Although cognitive modelling is an important research methodology, in order to understand the phenomenon that a computer program simulates, it is necessary to compare and contrast different implementations. The strength of Cognitive Science is in the application of different types of models to understand the complexity of the same phenomenon. The future of mathematical modelling within Cognitive Science lies not only in the endeavour of interfacing between levels of description, but also in the use of comparative meta-modelling. Just like a meta-analysis of empirical work summarises and quantifies the effects obtained in experiments, so will a meta-model quantify the core principles, or laws, that are needed to understand the phenomenon. Therefore the third challenge I see is to work more collaboratively within and across cognitive topics with the aim of moving toward an interdisciplinary science that is also integrative.

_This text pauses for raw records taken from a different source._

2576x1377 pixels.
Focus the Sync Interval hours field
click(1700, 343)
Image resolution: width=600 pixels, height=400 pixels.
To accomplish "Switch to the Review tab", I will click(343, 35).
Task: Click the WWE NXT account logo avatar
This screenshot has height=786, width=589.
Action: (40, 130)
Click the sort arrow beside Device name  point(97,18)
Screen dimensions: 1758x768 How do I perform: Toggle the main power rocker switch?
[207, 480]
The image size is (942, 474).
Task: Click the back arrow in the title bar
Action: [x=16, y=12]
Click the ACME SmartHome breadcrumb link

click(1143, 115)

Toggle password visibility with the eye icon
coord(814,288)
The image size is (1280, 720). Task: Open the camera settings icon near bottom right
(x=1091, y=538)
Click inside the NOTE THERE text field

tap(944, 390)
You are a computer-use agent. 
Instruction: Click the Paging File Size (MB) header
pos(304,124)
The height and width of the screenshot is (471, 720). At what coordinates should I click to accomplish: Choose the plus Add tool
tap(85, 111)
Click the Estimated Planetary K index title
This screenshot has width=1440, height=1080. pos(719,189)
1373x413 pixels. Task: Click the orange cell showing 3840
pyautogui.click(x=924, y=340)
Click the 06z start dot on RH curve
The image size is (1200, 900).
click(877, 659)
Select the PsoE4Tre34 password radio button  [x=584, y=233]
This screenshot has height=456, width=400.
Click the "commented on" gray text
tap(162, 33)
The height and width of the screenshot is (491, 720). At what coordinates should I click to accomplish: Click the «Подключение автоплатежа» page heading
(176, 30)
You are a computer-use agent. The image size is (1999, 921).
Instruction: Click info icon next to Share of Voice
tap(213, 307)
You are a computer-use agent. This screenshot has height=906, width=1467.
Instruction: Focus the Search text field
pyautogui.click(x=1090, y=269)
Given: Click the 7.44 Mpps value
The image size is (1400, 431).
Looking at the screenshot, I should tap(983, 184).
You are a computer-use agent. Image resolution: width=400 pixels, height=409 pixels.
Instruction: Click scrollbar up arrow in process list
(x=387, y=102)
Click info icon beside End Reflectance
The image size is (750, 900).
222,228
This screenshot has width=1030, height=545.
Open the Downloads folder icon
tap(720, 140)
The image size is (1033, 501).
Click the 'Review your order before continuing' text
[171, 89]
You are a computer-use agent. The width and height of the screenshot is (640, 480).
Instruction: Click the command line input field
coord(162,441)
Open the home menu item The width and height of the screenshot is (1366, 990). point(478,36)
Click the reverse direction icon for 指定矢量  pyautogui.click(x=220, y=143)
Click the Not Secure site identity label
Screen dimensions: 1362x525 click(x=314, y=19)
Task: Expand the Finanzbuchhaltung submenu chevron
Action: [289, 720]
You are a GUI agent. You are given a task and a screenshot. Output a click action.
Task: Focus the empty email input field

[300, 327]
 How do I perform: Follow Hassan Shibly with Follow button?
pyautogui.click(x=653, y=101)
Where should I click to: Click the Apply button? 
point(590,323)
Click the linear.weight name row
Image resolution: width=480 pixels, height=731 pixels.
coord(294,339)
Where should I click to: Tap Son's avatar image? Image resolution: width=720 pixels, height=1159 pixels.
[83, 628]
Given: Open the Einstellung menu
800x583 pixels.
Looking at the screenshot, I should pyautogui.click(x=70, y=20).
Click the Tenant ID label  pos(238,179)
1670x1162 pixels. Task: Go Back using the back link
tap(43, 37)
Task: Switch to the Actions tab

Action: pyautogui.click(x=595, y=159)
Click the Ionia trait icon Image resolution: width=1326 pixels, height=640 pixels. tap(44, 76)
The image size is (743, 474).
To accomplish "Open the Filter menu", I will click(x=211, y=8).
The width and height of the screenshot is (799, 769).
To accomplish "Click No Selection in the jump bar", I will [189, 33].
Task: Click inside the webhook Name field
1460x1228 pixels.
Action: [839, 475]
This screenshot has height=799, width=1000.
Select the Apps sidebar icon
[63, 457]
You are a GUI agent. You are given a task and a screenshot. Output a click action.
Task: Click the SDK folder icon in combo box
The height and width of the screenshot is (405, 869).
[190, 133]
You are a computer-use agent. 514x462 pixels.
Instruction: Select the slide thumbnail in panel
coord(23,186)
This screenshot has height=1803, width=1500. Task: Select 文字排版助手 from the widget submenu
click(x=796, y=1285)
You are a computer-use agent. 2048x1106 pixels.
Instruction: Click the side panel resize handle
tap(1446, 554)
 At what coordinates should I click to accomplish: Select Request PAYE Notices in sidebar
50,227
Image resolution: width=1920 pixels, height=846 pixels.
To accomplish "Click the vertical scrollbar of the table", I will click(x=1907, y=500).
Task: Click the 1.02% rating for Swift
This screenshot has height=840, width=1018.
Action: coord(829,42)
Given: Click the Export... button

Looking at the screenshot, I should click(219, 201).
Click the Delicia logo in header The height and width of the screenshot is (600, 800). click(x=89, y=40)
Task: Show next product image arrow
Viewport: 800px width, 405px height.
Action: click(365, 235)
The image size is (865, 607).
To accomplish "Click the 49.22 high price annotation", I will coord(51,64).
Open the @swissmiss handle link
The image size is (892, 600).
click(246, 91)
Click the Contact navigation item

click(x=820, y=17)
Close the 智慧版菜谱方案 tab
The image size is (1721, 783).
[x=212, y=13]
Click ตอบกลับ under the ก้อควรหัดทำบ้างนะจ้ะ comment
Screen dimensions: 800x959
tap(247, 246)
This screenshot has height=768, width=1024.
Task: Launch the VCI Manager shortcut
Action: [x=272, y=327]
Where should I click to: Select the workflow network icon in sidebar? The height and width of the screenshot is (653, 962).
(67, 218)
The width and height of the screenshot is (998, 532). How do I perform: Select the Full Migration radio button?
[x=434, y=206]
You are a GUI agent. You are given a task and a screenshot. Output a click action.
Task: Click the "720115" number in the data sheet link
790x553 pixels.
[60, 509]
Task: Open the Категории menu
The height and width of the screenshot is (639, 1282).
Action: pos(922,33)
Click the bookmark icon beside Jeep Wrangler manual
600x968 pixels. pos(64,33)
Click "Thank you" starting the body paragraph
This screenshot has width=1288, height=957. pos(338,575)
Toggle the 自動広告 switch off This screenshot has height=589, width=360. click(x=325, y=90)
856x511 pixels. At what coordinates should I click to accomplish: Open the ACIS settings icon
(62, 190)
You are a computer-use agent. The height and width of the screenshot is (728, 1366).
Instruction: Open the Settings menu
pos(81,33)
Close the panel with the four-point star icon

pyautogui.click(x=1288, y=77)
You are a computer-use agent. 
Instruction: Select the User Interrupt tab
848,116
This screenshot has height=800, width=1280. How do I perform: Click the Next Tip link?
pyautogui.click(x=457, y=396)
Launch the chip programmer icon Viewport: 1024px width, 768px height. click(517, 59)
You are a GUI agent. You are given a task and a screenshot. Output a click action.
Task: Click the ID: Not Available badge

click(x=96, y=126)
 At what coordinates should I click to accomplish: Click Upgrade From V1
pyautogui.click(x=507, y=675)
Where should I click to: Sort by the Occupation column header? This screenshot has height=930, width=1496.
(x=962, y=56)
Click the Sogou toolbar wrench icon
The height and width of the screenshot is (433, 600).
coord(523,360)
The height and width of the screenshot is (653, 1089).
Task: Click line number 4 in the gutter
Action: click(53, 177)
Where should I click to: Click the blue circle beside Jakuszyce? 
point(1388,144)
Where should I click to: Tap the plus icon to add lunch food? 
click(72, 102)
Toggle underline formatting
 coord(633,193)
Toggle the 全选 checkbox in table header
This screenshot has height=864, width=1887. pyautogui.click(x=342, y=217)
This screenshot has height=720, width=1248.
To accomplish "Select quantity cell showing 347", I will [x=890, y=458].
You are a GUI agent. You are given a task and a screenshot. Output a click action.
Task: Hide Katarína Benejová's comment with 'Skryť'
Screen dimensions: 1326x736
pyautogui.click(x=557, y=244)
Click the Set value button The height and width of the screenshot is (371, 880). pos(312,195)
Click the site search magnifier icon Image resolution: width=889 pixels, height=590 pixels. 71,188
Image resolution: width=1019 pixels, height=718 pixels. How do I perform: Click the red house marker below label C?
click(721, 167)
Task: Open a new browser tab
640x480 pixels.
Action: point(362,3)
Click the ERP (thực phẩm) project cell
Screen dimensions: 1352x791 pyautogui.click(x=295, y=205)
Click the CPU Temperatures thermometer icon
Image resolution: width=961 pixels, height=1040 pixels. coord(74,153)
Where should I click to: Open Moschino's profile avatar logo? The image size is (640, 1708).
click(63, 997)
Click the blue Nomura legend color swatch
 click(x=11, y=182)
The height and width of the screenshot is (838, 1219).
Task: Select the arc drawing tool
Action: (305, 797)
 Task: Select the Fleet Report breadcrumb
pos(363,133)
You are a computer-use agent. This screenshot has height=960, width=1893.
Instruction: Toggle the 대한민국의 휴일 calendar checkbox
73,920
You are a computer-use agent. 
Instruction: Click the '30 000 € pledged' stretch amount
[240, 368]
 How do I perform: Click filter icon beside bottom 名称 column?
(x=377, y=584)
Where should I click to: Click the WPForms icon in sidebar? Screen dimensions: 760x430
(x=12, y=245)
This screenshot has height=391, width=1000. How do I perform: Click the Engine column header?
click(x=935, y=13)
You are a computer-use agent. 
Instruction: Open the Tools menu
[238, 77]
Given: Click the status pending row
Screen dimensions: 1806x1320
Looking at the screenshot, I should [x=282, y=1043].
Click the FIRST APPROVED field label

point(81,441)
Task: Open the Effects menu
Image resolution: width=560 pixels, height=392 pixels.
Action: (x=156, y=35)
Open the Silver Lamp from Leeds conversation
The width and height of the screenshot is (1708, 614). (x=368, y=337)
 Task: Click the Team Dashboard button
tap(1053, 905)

From a philosophical perspective, Cognitive Science is filled with interesting questions. If thinking is the action in which the mind computes and computation involves the manipulation of symbols or representations, then the question is whether Cognitive Science is focusing on uncovering the computations of the mind or in mechanising the mind itself? If thinking is more than computation, is it possible that knowledge can be acquired without the involvement of computation? If Cognitive Science is truly involved in reverse engineering the mind, what does it mean to say that the mind is an emergent property? In empirical work, we try to infer the computations by means of manipulating a wide range of variables. In computational work, we go further and investigate how several uncovered computations interact given the various manipulations. What are the consequences of different philosophies about the mind on the methodologies employed, and does employing a certain methodology imply a particular philosophical conviction? As Cognitive Science is chronologically older than the new generation of scientists, an important challenge in the years to come is to revisit and understand the intricacies of the foundations of this multidisciplinary field. Great institutions tend to forget where they came from while moving swiftly forward, only to find themselves reaching a place which the founders would call the beginning. In this world of information-overload, it is too easy to not see the trajectory and fall prey to confusing fashion with progress. Therefore, in my opinion, the greatest challenge for Cognitive Science is to remind ourselves about our aims and objectives and thereby keep the science of the mind moving forward and breaking new frontiers.